▶ **TEXTE**
A la date du 5 juin 2015, deux parlements et deux gouvernements s’affrontent, chacun revendiquant la légitimité du pouvoir tout en mobilisant ses troupes : cet acte signe la décomposition de l’appareil d’Etat libyen livrant de facto le contrôle du pays aux différents groupes armés. La Libye n’existe plus en tant qu’Etat au sens occidental. L’exacerbation des tensions et des conflits entre milices visant à s’assurer le contrôle des richesses du pays, des trafics et du pouvoir politique sur fond de sécessionnisme et de montée en puissance des islamistes radicaux et du terrorisme menace durablement l’unité de la Libye et la stabilité de la Tunisie, notamment des régions frontalières aux équilibres ethniques et sécuritaires fragiles. Soutiens divers de groupes terroristes libyens ou réfugiés en territoire libyen à des mouvements radicaux tunisiens, base de repli, d’entraînement et d’organisation pour des groupes terroristes tunisiens, infiltration d’éléments terroristes, d’armes et de trafics divers, enlèvement et assassinat de ressortissants tunisiens, implosion de la Libye se traduisant par une guerre civile généralisée engendrant un vaste mouvement de réfugiés vers le territoire tunisien, partition de l’entité libyenne, connexions avec les différents foyers de crise embrasant le flanc sud sahélien, exportation des combats entre différentes factions libyennes en Tunisie à la faveur des 1,2 millions de Libyens résidant en Tunisie constituent autant de danger auxquels sont confrontés les autorités tunisiennes. La détérioration de la situation en Tripolitaine se traduisant par une fermeture des frontières affecterait directement les régions frontalières tunisiennes aux équilibres précaires vivant principalement des trafics illicites et de la contrebande. Cet état de fait pourrait engendrer une flambée de violence et des révoltes sociales difficilement maîtrisables.

▶ **ENREGISTREMENTS DE DONNÉES**
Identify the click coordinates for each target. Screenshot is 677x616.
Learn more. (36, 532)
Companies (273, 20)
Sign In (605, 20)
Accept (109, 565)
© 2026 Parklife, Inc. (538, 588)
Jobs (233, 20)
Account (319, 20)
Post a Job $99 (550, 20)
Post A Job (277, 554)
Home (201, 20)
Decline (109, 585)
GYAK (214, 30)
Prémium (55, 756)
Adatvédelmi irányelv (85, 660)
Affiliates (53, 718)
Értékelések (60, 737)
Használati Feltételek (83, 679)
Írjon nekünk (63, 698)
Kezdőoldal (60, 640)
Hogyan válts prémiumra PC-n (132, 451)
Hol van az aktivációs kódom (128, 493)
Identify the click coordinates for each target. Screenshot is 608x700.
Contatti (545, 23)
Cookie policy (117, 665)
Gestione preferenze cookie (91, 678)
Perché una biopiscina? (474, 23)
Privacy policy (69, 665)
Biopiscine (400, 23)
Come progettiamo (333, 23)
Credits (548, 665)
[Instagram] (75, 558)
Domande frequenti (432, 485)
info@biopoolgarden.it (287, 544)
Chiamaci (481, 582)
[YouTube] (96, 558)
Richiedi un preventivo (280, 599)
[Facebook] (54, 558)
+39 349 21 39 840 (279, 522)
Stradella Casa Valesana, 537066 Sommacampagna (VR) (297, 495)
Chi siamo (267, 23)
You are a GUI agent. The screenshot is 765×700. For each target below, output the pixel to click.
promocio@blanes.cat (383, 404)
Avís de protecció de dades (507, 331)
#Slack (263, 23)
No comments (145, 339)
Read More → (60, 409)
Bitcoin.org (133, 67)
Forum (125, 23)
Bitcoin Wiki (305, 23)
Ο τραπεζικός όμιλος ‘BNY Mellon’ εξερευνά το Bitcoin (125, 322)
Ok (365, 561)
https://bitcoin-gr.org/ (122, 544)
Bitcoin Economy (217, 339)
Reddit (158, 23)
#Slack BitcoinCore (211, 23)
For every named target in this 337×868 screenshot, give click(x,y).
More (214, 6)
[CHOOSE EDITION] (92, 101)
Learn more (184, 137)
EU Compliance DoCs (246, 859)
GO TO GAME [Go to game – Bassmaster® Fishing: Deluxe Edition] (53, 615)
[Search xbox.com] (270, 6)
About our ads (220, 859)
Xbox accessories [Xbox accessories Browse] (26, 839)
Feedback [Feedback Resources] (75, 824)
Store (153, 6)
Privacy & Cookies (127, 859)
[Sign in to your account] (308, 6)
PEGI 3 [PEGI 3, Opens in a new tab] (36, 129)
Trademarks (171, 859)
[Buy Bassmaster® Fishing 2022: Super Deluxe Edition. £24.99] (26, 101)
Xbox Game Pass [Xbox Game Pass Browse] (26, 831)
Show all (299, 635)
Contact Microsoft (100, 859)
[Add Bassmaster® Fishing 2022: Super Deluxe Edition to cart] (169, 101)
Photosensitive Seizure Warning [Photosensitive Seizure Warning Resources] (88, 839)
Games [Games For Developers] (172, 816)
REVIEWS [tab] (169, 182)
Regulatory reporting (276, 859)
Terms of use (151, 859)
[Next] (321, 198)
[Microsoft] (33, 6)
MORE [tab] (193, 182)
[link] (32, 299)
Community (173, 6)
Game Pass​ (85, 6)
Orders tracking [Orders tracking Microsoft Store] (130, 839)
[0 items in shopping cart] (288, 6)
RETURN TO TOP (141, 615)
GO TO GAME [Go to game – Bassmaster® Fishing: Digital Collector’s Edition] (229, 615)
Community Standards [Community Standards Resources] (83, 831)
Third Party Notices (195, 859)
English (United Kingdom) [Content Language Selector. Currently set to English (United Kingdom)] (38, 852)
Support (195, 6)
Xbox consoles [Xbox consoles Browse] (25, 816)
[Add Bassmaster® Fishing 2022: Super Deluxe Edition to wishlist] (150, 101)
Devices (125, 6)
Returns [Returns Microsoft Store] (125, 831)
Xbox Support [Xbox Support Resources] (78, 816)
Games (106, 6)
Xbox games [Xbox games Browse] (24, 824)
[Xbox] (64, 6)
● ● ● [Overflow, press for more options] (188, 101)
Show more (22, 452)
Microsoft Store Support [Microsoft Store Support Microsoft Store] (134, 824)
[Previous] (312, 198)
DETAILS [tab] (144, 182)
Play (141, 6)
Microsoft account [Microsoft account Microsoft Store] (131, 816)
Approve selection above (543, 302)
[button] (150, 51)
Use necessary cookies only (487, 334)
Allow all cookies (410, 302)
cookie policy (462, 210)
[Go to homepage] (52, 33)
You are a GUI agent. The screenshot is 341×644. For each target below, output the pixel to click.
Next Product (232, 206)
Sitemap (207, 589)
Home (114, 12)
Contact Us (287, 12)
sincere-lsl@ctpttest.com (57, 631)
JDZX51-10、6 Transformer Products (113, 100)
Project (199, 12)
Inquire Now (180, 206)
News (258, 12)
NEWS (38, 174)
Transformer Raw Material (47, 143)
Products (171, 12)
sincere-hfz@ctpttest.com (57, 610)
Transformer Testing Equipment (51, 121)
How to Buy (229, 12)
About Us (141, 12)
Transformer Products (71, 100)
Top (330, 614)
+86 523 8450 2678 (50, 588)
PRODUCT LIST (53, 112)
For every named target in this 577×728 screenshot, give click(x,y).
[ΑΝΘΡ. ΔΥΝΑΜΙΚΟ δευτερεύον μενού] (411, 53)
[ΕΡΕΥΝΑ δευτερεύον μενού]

▶ **CONSIGNES ÉCRITES**
• a. Énumérez ce dont les milices cherchent à s'assurer le contrôle, selon le texte sur la Libye.
• b. D'après le texte sur la Libye, combien de Libyens résident en Tunisie ?
• c. Prolongez le texte sur la crise libyenne après sa dernière phrase.
Les enregistrements n'entrent pas en jeu ici.

▶ **RÉSULTATS PAR CONSIGNE**
• a.
- les richesses du pays
- les trafics
- le pouvoir politique

• b. 1,2 million de Libyens résident en Tunisie.

• c.
Par ailleurs, si les forces hostiles aux islamistes en Tripolitaine cèdent, toute la région frontalière s’érigera en sanctuaire pour les jihadistes tunisiens d’Ançar Al Charia et les jihadistes tunisiens de retour d’Irak et de Syrie. Leur force de frappe et leur capacité de nuisance en seront décuplées. La Tunisie devra s’assurer le contrôle de verrous stratégiques tout le long de la frontière. 
Enfin, du fait des ingérences étrangères, la Libye est projetée au cœur d’un grand jeu à l’échelle régionale et mondiale dépassant les considérations intérieures : évincement de puissances rivales, luttes d’influence entre soutiens et adversaires des révolutions arabes récupérées par les Frères musulmans, affrontements par milices interposées entre les monarchies du Golfe, contrôle des richesses libyennes et sahéliennes, reconfiguration des rapports de force à l’échelle du Maghreb, etc.L’instabilité libyenne représente ainsi une menace majeure quant à la consolidation du processus démocratique tunisien. La rivalité exacerbée entre l’Algérie et le Maroc et la multiplicité des acteurs impliqués dans les négociations politiques en vue de parvenir à la constitution d’un gouvernement d’union nationale laissent peu d’espoir quant à leur réussite.

La montée en puissance de l’élément Daesh, évalué jusqu’à présent comme parasite et, acquérant, suite à des victoires militaires, un potentiel de nuisance significatif (prise de Syrte et contrôle d’une large bande côtière évaluée à 200 kilomètres) entraîne deux conséquences:
  • La perspective d’un règlement politique fondé sur les deux principaux acteurs libyens opposés depuis l’été 2014 est compromise peut-être de manière irréversible;
  • La réponse militaire et politique face à cette nouvelle réalité libyenne n’exclut pas la responsabilité de certaines puissances occidentales directement impliquées avec Daesh sur le théâtre moyen-oriental (Plan de Robin Wright).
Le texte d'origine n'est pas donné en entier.